── TEXTE FOURNI ──
Si quelqu'un a une solution .... merci d'avance !

PS: j'espère avoir été assez clair pour décrire mon problème.

PS2:  Le voyant d'activité réseau de ma livebox clignote toutes les 2 à 3 secondes, et le voyant du câble ethernet relié au MyBook aussi. Ce dernier émet aussi un grésillement comme si il travaillait toutes les 2 ou 3 secondes et son disque dur gratte.

Problème réseau ou problème hardware ?


----------



## sitino (4 Octobre 2010)

Ça rassure (ou pas) de voir que plusieurs personnes ont un soucis avec ce DD en reseau ...
Peut_être ssayer de le monter en NFS au lieu de AFP, voir SMB ...

Je dis ça, je dis rien ...

PS: le reset ne remet pas la machine à 0? C'est à dire en config usine avec 0 données?


----------



## LeProf (4 Octobre 2010)
───
- [CONSIGNES]
a) Recopiez le passage de la discussion de forum sur le disque réseau MyBook, en commençant à « Si quelqu'un a » et en terminant à « problème hardware ? ».
b) Prolongez la discussion de forum sur le disque réseau MyBook à partir de la dernière ligne donnée.
── DONNÉES FOURNIES ──
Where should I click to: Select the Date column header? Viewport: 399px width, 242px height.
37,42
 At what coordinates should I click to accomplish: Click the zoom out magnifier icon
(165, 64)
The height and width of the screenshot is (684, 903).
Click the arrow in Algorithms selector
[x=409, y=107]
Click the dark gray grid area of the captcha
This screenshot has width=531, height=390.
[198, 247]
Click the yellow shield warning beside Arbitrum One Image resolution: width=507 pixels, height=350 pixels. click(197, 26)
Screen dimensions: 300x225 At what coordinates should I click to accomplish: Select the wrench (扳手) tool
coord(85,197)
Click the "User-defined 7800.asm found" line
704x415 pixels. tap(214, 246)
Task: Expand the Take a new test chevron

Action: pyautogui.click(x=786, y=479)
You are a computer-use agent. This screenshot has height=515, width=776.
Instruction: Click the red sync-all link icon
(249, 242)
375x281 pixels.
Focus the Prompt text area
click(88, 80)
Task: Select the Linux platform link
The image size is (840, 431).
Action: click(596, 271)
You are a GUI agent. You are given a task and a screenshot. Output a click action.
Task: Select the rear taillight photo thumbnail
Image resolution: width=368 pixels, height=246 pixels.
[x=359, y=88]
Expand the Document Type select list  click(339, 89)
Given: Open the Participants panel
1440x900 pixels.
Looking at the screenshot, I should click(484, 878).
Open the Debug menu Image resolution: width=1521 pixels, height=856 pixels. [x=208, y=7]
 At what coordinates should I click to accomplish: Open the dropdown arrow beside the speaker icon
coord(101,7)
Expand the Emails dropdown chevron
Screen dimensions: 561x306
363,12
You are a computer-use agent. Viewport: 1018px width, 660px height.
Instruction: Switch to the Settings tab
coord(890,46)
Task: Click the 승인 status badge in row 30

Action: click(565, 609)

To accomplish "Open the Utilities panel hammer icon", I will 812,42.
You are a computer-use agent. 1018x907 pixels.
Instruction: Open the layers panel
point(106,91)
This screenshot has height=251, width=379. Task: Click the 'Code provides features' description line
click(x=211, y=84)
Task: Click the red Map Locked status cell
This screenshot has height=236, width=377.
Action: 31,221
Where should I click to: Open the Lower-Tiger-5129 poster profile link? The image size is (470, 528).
───
- [RÉPONSES]
a)
Si quelqu'un a une solution .... merci d'avance !

PS: j'espère avoir été assez clair pour décrire mon problème.

PS2:  Le voyant d'activité réseau de ma livebox clignote toutes les 2 à 3 secondes, et le voyant du câble ethernet relié au MyBook aussi. Ce dernier émet aussi un grésillement comme si il travaillait toutes les 2 ou 3 secondes et son disque dur gratte.

Problème réseau ou problème hardware ?

b)
sitino a dit:


> Peut_être ssayer de le monter en NFS au lieu de AFP, voir SMB ...



Là, cela dépasse mes compétences actuelles... je ne sais pas faire!



sitino a dit:


> PS: le reset ne remet pas la machine à 0? C'est à dire en config usine avec 0 données?



Oui cela remet tout à 0, je l'ai fait plusieurs fois et me suis encore acharné tout hier.

Le problème c'est que dès que l'on configure tout, le DD apparait, mais ne reste visible que 5 minutes max  après, il faut aller le chercher avec CMD+K, et la partie backup que l'on désigne pour Time Machine n'est plus visible du tout. Du coup pas d'utilisation possible... il a même sauté en plein milieu d'une sauvegarde !
Si alors on rentre dans les paramètres pour changer l'ip, etc... il réapparait, mais de nouveaux que pour 5 minutes maxi !!!

Maintenant, j'ai assez perdu de temps avec ce disque, je le ramène et demande non pas un échange (je n'ai pas envi d'avoir de nouveaux les mêmes problèmes) mais un remboursement !!


----------



## kriso (8 Octobre 2010)

LeProf a dit:


> Là, cela dépasse mes compétences actuelles... je ne sais pas faire!
> 
> 
> 
> ...



Tu as raison ramène le.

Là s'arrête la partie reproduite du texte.